Le 11 août 2026 restera une date charnière pour les consommateurs français. À compter de ce jour, les entreprises ne pourront plus initier de démarchage téléphonique sans avoir recueilli au préalable un accord explicite du particulier concerné. Cette réforme, rapportée par Capital, marque un basculement complet dans la philosophie de la prospection commerciale : le consentement devient la pierre angulaire, et non plus le silence de l'appelé.

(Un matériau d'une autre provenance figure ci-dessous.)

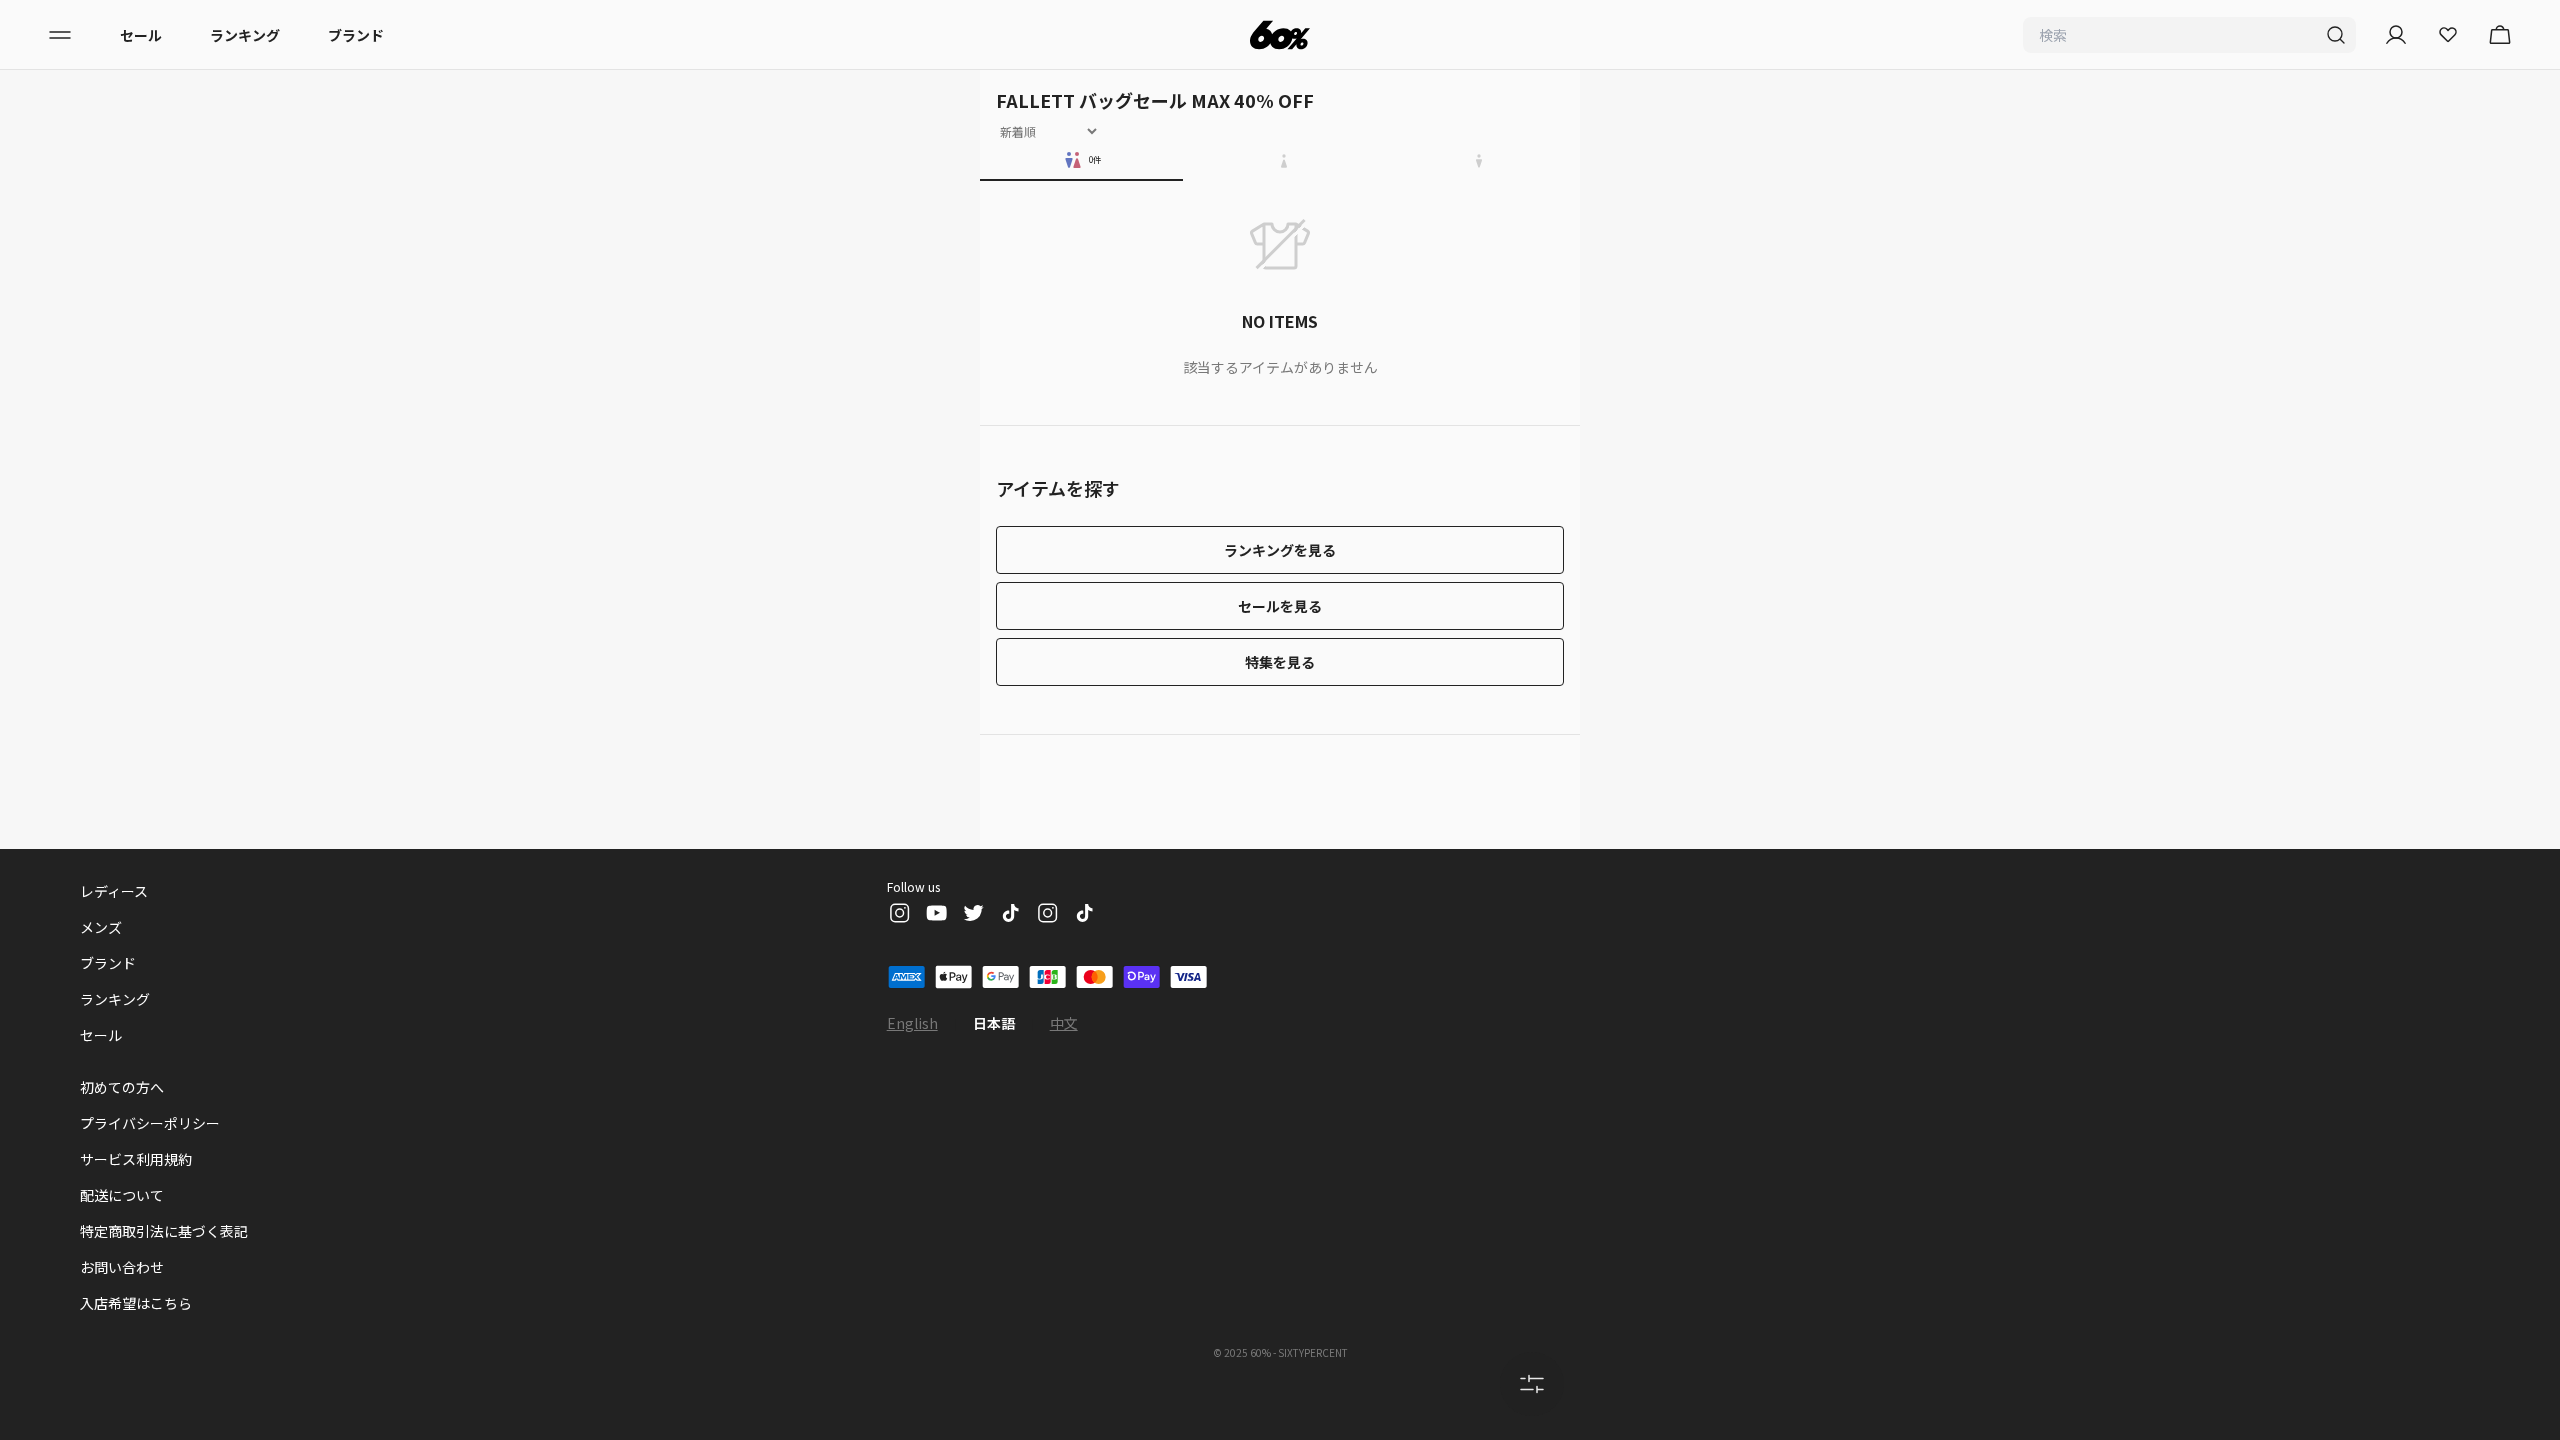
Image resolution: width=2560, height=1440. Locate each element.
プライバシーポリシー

Jusqu'à présent, les particuliers devaient s'inscrire sur Bloctel, un service d'opposition au démarchage, pour tenter de filtrer les appels indésirables. Ce dispositif, souvent jugé inefficace, était contourné par de nombreuses entreprises peu scrupuleuses. La nouvelle réglementation, définitivement adoptée par le Sénat, impose désormais une logique d'« opt-in » : sans un consentement libre et éclairé, aucun appel commercial n'est autorisé.

Deux situations seulement autorisées

Les sollicitations téléphoniques ne pourront avoir lieu que dans deux configurations précises. La première concerne les appels passés dans le cadre d'un contrat déjà conclu : l'entreprise pourra alors proposer des produits ou des services complémentaires à son client. La seconde repose sur un accord préalable donné par le consommateur pour des prospections commerciales, comme l'explique Service Public : « l'entreprise en question pourra vous appeler si elle obtient en amont votre accord pour vous solliciter pour des prospections commerciales, favorisées par un consentement exprimé de manière libre et éclairée ».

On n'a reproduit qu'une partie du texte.